Nasce Bader, “muore” Barneys: le rivoluzioni assurde di questi tempi

Attenta osservatrice (e consumatrice) nel mondo beauty e skincare, ho notato l’ascesa di un brand lanciato esclusivamente online poco più di un anno fa: Augustinus Bader, fondato dal professore omonimo, tra i massimi esperti al mondo nel campo della medicina rigenerativa e dell’ingegneria tissutale.

la boutique Bader a Parigi

la boutique Bader a Parigi

Augustinus Bader ha aperto il suo primo flagship store, nei giardini del Palais Royal di Parigi. Sul mercato americano, in pochi mesi è diventato il brand più acquistato di sempre, con vendite pari a un milione di dollari, nel retailer Violet Grey.

Quindi la distribuzione si è allargata ad altri retailer internazionali, come Neiman Marcus, Barneys New York, Harvey Nichols, e 10 Corso Como.

E proprio Barney, storico department store americano, pare essere la più recente vittima illustre della rivoluzione in corso, viste le notizie che parlano addirittura di bancarotta.

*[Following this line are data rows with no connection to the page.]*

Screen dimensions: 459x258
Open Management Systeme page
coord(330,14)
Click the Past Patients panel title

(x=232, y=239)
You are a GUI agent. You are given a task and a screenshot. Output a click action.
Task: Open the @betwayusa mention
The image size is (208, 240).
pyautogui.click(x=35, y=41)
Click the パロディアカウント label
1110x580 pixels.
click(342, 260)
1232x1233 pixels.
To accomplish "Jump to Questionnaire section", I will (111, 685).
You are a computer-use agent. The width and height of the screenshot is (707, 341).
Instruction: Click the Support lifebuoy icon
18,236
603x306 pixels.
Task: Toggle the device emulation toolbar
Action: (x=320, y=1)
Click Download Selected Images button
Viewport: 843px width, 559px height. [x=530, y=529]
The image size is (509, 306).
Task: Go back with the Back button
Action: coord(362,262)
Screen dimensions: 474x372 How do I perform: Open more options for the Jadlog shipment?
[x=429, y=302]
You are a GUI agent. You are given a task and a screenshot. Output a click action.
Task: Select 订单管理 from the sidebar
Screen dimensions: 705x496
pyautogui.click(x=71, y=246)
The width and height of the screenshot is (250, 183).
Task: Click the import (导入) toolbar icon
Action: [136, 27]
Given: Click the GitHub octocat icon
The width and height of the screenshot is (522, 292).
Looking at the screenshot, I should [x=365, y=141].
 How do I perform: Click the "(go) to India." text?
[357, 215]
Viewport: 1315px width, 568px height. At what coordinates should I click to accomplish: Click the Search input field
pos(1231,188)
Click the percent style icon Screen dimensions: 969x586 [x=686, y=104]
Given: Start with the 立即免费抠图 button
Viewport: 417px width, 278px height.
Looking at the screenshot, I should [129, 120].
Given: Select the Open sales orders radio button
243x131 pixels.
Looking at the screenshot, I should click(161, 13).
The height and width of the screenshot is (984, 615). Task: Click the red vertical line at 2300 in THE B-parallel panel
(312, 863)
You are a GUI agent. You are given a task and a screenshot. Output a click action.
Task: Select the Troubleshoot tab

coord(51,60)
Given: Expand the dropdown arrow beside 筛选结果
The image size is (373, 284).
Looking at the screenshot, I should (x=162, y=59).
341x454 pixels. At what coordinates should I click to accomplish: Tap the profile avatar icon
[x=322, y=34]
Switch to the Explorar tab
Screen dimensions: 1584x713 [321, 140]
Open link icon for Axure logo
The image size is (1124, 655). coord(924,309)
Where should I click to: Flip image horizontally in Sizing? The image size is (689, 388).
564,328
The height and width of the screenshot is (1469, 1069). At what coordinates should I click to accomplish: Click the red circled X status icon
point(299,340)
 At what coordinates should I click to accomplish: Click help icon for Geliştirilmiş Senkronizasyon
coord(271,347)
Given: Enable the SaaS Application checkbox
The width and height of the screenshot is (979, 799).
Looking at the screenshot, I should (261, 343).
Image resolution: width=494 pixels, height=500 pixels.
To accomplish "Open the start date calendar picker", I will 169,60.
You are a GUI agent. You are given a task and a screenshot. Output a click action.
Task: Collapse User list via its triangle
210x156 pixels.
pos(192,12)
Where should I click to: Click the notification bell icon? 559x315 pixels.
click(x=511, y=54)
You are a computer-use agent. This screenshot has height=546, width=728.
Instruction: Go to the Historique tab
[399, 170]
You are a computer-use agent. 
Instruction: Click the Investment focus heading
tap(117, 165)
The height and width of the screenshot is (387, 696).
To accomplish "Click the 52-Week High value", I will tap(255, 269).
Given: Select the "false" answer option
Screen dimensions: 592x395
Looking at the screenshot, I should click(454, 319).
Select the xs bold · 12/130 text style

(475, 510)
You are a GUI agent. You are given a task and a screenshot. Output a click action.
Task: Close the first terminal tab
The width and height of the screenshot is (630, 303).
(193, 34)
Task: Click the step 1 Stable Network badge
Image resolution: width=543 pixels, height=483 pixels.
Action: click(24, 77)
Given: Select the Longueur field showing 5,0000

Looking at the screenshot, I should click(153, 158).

Queste due notizie mi sembrano collegate: il disagio di un retailer storico, e l’ascesa di un “signor nessuno” che, senza alcuna pubblicità tradizionale, si è meritato un posto di rilievo in un settore altamente competitivo e dominato da colossi mondiali.

Barneys NY fonte Reuters

Barneys NY, fonte Reuters

Potenza di un’idea, di un posizionamento preciso, del passaparola virtuale su un prodotto che sembra funzionare davvero. Un’epoca storica, dove il potere del cliente e del consumatore hanno livelli mai raggiunti prima.

Un’opportunità per tutti i “signor nessuno” del mondo e un serio monito ai colossi di ogni settore. Una rivoluzione silenziosa e inesorabile. Ignorare il nuovo potere del cliente e trascurare l’ascolto della sua voce  è un rischio che nessuno può permettersi di correre.

Purtroppo molti manager e amministratori delegati, protetti dal loro ruolo e dal loro bell’ufficio, continuano a tenersi le fette di salame sugli occhi. Proprio ieri ne parlavo con una mia cliente, amministratore delegato, donna, ingegnere, che – unica nel suo gruppo – ha capito il potenziale della Customer Experience e il rischio del continuare come prima, perchè “abbiamo sempre fatto così”.

Speriamo che quando le fette cadranno, non sia troppo tardi.